Essay Sample about Scientific Revolution

📌Category: Science, Scientist
📌Words: 528
📌Pages: 2
📌Published: 27 March 2022

Have you ever heard about the Scientific Revolution? According to Britannica, Scientific Revolution is the name given to a period of drastic change in scientific thought that took place during the 16th and 17th centuries. Before the Scientific Revolution, most educated people who studied the world took guidance from the explanations given by authorities like ancient Greek writers and the Catholic Church officials. After the Scientific Revolution, educated people placed more importance on what they observed and less on what they were told. There’s a lot of scientists in this time period. And they came up with a lot of new scientific theories. For example, there is the theory of gravity from Sir Issac Newton and sun-centered theory. How did he illustrate the theory of gravity? What is the difference between the Earth-centered theory and the Sun-centered theory? Also, what are the advances of the Scientific Revolution and what they made possible in modern life?

Sir Issac Newton was an English mathematician and physicist, who was the culminating figure of the Scientific Revolution of the 17th century. He is famous for the law of universal gravitation. Newton's law of universal gravitation states that every mass attracts every other mass in the universe, and the gravitational force between two bodies is proportional to the product of their masses and inversely proportional to the square of the distance between them. There’re three laws in the law of universal gravitation. The first law is an object will not change its motion unless a force acts on it. In the second law, the force on an object is equal to its mass times its acceleration. In the third law, when two objects interact, they apply forces to each other of equal magnitude and opposite direction. Sir Issac Newton discovered the gravity when he saw a falling apple while thinking about the forces of nature. He realized that some force must be acting on falling objects like apples because otherwise they would not start moving from rest. From that, he came up with the law of universal gravitation. 
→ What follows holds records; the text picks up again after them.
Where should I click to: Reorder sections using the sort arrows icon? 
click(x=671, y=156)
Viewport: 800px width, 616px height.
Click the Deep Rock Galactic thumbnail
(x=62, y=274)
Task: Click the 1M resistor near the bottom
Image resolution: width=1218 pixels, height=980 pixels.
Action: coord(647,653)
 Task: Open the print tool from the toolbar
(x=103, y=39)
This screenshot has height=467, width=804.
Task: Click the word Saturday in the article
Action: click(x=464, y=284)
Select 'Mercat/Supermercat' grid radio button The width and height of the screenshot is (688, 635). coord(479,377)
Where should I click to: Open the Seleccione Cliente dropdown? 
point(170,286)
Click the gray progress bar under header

The Earth-center of the universe theory is called geocentric theory. The Sun-center of the universe theory is called heliocentric theory. The geocentric theory is the theory having or representing the earth as the center, as in former astronomical systems. It is often referred to as the Medieval view of the universe and it dominated thinking into the early modern age. The heliocentric theory is the theory having or representing the sun as the center, as in the accepted astronomical model of the solar system. From the late 16th century onward it was gradually replaced by the heliocentric model of Copernicus, Galileo, and Kepler. The geocentric and heliocentric models are similar in that they are based on the orbit of known celestial bodies. The difference is in the center, around which they revolve. In the geocentric model, the center is the Earth and the other celestial bodies revolve around it, and in the heliocentric model the sun is the center while the other celestial bodies revolve around it. 

During the Scientific Revolution, many instruments were invented such as the microscope, barometer, and thermometer. These new inventions helped confirm that experiments could prove theories. These instruments helped with observations and experimentations. Also, the scientific revolution, which emphasized systematic experimentation as the most valid research method, resulted in developments in mathematics, physics, astronomy, biology, and chemistry. These developments transformed the views of society about nature.